Copy the rows below word for word, starting at their first line and ending with the line containing "tap(425, 710)", that line included.

Rows for locating text and elements
----

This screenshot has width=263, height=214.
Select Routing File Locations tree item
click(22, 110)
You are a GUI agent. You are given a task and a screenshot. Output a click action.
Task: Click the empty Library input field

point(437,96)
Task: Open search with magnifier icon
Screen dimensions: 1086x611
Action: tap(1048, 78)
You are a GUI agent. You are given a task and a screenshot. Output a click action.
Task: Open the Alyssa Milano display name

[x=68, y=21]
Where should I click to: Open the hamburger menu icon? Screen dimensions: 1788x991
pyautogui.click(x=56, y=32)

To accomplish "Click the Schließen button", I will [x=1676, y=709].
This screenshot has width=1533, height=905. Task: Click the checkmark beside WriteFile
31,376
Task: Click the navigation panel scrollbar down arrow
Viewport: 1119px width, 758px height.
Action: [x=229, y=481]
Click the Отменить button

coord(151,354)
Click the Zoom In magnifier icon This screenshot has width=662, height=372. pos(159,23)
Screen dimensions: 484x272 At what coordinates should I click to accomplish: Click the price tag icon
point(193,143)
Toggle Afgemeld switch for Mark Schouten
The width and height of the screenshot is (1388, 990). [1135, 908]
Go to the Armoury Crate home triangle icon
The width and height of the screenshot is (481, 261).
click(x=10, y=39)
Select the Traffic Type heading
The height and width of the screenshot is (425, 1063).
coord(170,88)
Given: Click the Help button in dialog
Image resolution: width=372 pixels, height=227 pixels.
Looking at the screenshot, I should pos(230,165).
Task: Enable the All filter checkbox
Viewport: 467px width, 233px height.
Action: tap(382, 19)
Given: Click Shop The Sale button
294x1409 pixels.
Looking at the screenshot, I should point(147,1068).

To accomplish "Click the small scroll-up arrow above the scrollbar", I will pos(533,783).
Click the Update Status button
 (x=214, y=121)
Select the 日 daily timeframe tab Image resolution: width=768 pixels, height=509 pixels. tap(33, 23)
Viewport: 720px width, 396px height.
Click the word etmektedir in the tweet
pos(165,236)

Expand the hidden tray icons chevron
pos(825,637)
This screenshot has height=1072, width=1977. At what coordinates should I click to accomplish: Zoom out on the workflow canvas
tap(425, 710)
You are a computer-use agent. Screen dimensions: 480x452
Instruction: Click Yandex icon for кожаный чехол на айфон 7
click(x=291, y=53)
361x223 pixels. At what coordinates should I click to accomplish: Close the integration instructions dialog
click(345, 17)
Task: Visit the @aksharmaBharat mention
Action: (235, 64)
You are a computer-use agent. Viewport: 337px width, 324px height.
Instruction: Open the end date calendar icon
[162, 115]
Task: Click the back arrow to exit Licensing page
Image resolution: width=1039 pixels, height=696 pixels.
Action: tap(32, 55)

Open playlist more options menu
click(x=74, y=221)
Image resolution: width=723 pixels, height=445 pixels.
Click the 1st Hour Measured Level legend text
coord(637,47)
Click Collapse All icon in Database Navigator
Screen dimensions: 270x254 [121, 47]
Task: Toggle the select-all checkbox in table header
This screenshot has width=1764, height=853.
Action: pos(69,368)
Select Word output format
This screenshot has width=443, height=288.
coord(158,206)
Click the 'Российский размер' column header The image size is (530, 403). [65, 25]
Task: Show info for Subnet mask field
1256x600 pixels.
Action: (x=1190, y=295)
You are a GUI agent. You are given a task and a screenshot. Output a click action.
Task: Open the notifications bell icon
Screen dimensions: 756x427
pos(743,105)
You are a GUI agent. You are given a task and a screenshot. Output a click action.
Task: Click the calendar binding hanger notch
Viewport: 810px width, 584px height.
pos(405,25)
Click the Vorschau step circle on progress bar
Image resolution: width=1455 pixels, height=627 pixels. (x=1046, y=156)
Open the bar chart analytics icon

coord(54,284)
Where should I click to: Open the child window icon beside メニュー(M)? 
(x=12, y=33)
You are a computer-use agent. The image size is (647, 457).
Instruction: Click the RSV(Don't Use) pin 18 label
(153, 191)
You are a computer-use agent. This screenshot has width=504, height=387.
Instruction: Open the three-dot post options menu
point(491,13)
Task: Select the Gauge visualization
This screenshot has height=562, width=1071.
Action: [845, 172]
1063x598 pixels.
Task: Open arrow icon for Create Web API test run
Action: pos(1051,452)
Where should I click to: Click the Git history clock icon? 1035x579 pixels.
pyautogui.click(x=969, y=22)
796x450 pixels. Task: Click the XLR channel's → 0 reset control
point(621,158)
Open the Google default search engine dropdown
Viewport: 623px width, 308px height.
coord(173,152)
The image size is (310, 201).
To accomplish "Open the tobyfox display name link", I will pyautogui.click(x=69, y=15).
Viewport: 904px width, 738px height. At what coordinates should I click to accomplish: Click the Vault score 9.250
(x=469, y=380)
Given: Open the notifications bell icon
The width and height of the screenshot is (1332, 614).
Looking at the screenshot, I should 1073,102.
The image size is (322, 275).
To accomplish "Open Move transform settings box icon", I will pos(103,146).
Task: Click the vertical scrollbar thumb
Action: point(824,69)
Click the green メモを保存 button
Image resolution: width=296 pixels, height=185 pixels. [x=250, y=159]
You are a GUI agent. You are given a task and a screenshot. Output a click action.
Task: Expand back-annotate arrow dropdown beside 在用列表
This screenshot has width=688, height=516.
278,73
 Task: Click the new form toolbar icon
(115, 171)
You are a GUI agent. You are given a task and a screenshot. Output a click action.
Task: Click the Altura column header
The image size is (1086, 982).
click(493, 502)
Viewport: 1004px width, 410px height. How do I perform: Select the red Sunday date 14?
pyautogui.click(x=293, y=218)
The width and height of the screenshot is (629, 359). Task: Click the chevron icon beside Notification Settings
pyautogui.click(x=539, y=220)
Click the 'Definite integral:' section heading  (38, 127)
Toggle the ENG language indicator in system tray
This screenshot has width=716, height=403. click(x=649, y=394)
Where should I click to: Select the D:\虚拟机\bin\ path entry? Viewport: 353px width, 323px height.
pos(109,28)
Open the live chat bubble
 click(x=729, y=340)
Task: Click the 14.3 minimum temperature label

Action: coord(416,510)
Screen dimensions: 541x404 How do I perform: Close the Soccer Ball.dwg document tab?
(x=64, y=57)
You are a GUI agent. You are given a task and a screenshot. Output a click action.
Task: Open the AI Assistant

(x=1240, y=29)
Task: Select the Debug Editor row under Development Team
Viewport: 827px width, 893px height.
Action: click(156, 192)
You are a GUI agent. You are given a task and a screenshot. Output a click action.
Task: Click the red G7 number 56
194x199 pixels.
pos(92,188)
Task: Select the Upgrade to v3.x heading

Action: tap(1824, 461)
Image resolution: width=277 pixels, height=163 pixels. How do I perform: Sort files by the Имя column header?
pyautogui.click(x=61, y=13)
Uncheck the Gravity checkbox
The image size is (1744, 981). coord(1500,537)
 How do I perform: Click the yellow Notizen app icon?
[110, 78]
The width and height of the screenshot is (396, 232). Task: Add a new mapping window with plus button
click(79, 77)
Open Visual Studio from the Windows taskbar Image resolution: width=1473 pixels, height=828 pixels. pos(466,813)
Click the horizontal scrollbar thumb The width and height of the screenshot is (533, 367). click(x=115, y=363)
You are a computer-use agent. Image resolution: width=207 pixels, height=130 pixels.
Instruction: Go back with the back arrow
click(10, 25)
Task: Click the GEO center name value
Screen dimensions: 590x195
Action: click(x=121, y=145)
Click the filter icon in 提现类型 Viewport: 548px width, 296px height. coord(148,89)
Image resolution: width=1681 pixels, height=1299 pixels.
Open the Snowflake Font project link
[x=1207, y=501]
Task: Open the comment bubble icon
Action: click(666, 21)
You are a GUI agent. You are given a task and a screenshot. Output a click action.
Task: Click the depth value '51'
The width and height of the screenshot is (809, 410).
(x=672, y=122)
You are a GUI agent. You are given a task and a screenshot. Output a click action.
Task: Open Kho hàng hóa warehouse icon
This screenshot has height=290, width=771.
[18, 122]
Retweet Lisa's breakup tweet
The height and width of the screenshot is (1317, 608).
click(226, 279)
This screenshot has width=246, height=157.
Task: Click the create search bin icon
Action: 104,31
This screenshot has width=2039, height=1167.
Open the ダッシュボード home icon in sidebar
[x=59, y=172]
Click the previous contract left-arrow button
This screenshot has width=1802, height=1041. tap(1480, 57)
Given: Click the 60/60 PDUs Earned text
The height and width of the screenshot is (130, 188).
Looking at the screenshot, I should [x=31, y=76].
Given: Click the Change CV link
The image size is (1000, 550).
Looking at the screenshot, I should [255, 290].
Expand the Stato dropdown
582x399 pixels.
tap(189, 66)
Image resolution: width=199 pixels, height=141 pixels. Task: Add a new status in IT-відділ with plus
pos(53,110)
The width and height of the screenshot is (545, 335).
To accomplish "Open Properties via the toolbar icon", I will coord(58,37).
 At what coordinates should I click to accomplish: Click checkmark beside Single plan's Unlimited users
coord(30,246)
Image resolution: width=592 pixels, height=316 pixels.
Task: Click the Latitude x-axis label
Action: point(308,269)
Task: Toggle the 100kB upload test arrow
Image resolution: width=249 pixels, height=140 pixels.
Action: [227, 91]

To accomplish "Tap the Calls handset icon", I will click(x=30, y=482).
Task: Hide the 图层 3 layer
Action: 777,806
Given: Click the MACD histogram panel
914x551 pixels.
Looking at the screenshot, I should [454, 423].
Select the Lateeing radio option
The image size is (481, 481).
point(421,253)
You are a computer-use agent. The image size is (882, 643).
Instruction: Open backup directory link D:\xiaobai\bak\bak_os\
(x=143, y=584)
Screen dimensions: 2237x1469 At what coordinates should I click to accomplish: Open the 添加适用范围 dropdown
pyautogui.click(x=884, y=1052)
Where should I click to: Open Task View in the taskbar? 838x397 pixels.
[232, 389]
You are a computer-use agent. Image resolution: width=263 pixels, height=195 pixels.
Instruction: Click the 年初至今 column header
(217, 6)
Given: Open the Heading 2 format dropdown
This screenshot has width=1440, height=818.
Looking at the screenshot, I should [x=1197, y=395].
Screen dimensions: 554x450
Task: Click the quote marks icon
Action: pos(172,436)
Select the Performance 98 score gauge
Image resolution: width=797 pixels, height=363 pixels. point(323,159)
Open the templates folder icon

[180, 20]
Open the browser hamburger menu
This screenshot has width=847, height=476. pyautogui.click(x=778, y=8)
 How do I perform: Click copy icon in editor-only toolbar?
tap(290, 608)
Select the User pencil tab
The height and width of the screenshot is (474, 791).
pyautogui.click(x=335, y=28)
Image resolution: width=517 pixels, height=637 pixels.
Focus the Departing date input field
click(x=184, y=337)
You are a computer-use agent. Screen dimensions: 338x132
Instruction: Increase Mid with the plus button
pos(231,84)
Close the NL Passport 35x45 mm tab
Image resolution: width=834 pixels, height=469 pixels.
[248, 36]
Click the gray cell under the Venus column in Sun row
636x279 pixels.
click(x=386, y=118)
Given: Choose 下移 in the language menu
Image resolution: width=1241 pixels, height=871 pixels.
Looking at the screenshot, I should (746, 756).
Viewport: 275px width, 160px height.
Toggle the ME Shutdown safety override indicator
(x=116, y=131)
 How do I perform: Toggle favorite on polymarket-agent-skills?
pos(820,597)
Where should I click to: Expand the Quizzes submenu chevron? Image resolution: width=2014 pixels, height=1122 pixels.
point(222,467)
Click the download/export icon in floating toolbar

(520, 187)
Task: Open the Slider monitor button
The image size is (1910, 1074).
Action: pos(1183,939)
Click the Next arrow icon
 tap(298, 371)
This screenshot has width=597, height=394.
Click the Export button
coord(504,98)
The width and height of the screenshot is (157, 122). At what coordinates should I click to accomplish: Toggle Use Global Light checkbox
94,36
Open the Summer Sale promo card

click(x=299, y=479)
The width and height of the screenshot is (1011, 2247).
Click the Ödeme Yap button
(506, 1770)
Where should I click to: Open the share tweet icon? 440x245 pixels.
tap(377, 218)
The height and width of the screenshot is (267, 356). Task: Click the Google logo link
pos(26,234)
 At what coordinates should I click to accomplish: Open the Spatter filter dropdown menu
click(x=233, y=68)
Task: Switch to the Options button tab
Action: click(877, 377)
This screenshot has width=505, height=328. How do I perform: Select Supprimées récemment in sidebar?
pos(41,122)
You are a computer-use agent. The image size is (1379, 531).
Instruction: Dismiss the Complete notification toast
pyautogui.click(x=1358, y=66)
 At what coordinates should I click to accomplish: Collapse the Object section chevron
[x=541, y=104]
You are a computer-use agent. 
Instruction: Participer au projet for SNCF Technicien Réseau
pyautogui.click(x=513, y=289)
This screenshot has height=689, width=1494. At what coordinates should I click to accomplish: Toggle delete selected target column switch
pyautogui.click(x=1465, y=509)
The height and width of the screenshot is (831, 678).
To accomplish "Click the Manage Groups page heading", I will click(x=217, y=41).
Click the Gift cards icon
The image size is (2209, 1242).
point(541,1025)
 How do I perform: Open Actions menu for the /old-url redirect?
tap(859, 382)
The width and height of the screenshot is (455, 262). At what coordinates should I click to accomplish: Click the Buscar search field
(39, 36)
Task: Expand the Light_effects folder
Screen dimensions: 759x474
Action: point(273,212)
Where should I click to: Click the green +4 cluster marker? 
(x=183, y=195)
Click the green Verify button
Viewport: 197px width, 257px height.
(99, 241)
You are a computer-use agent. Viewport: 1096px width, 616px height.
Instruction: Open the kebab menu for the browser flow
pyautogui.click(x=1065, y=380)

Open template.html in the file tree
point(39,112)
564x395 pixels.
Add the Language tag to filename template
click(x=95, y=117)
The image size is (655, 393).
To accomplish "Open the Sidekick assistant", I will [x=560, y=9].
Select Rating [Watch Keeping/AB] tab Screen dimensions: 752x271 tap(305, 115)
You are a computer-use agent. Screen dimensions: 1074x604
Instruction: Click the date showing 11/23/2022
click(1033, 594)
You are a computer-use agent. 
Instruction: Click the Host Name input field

----

▶ **COMPLETED EXERCISE**
This screenshot has width=263, height=214.
Select Routing File Locations tree item
click(22, 110)
You are a GUI agent. You are given a task and a screenshot. Output a click action.
Task: Click the empty Library input field

point(437,96)
Task: Open search with magnifier icon
Screen dimensions: 1086x611
Action: tap(1048, 78)
You are a GUI agent. You are given a task and a screenshot. Output a click action.
Task: Open the Alyssa Milano display name

[x=68, y=21]
Where should I click to: Open the hamburger menu icon? Screen dimensions: 1788x991
pyautogui.click(x=56, y=32)

To accomplish "Click the Schließen button", I will [x=1676, y=709].
This screenshot has width=1533, height=905. Task: Click the checkmark beside WriteFile
31,376
Task: Click the navigation panel scrollbar down arrow
Viewport: 1119px width, 758px height.
Action: [x=229, y=481]
Click the Отменить button

coord(151,354)
Click the Zoom In magnifier icon This screenshot has width=662, height=372. pos(159,23)
Screen dimensions: 484x272 At what coordinates should I click to accomplish: Click the price tag icon
point(193,143)
Toggle Afgemeld switch for Mark Schouten
The width and height of the screenshot is (1388, 990). [1135, 908]
Go to the Armoury Crate home triangle icon
The width and height of the screenshot is (481, 261).
click(x=10, y=39)
Select the Traffic Type heading
The height and width of the screenshot is (425, 1063).
coord(170,88)
Given: Click the Help button in dialog
Image resolution: width=372 pixels, height=227 pixels.
Looking at the screenshot, I should pos(230,165).
Task: Enable the All filter checkbox
Viewport: 467px width, 233px height.
Action: tap(382, 19)
Given: Click Shop The Sale button
294x1409 pixels.
Looking at the screenshot, I should point(147,1068).

To accomplish "Click the small scroll-up arrow above the scrollbar", I will pos(533,783).
Click the Update Status button
 (x=214, y=121)
Select the 日 daily timeframe tab Image resolution: width=768 pixels, height=509 pixels. tap(33, 23)
Viewport: 720px width, 396px height.
Click the word etmektedir in the tweet
pos(165,236)

Expand the hidden tray icons chevron
pos(825,637)
This screenshot has height=1072, width=1977. At what coordinates should I click to accomplish: Zoom out on the workflow canvas
tap(425, 710)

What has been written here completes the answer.